On y va souvent par élimination : le poste ne convient plus, changer de métier fait peur, et le bilan de compétences ressemble à une porte de sortie raisonnable. Beaucoup en attendent une réponse, du genre « voilà le métier qu’il vous faut ».
Ce n’est pas ce que produit un bilan de compétences. Ce qu’il produit est plus modeste et plus utile : une analyse structurée de ce que vous savez faire, et un projet dont la faisabilité a été vérifiée. Savoir ce qu’on peut en attendre évite d’en sortir déçu.
Un bilan de compétences est une prestation encadrée, réalisée par un organisme extérieur à l’entreprise. L’article L6313-4 du code du travail en donne l’objet : permettre au travailleur d’analyser ses compétences professionnelles et personnelles ainsi que ses aptitudes et ses motivations afin de définir un projet professionnel et, le cas échéant, un projet de formation. Service Public reprend cette définition dans sa fiche pratique.

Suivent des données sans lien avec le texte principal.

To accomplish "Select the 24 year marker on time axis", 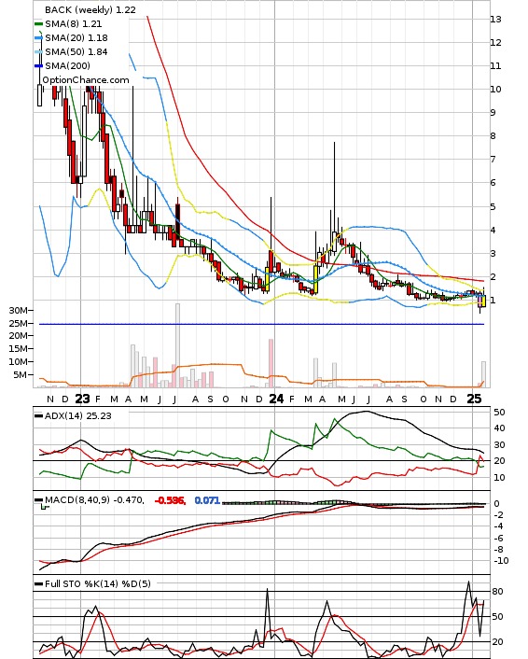I will 276,399.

Deux mots comptent dans cette définition. « Analyser » d’abord : le bilan part de ce qui existe, parcours, réalisations, aptitudes, motivations, et non d’un test qui désignerait un métier. « Définir » ensuite : la sortie attendue est un projet, avec ce qu’il suppose de formation ou d’étapes intermédiaires.

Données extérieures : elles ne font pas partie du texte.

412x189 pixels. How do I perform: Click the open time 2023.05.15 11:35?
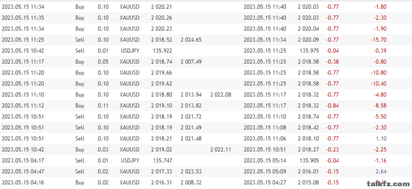(23, 18)

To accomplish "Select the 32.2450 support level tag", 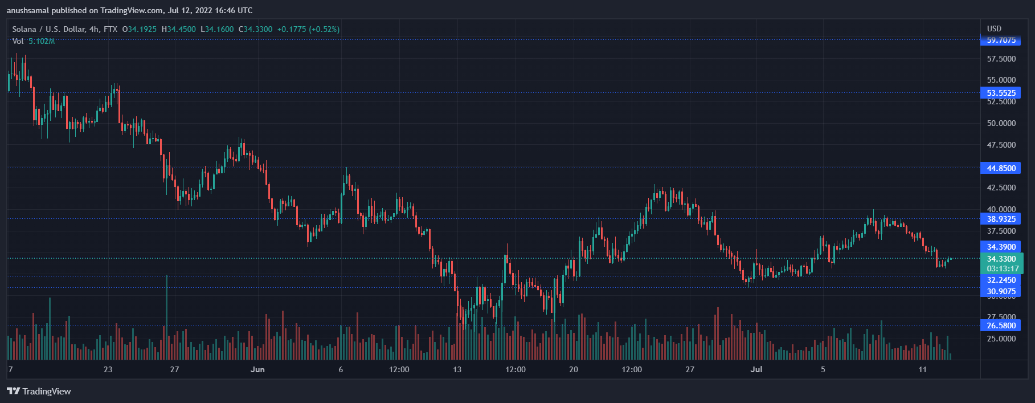I will [x=1001, y=280].
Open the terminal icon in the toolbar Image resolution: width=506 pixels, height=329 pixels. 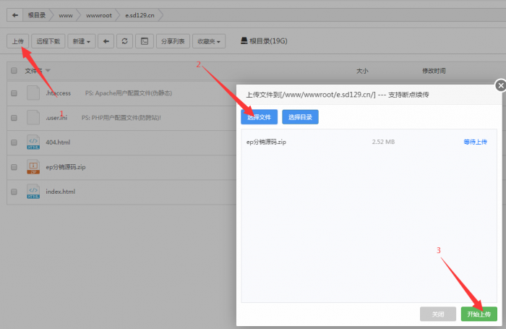(x=144, y=41)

La durée est plafonnée : 24 heures maximum, généralement étalées sur plusieurs semaines. Service Public précise d’ailleurs que le bilan ne s’étale pas sur une très longue période, ce qui écarte l’idée d’un accompagnement au long cours.
Le déroulement n’est pas laissé au prestataire : l’article R6313-4 du code du travail impose trois phases, conduites par l’organisme qui réalise le bilan. Connaître cette mécanique aide à en tirer quelque chose.
La phase préliminaire cadre la demande. Elle vérifie ce que le salarié cherche réellement, l’informe des conditions de déroulement et des méthodes employées. C’est le moment où l’on dit ce qu’on attend, et où l’on entend ce que le prestataire peut faire ou non.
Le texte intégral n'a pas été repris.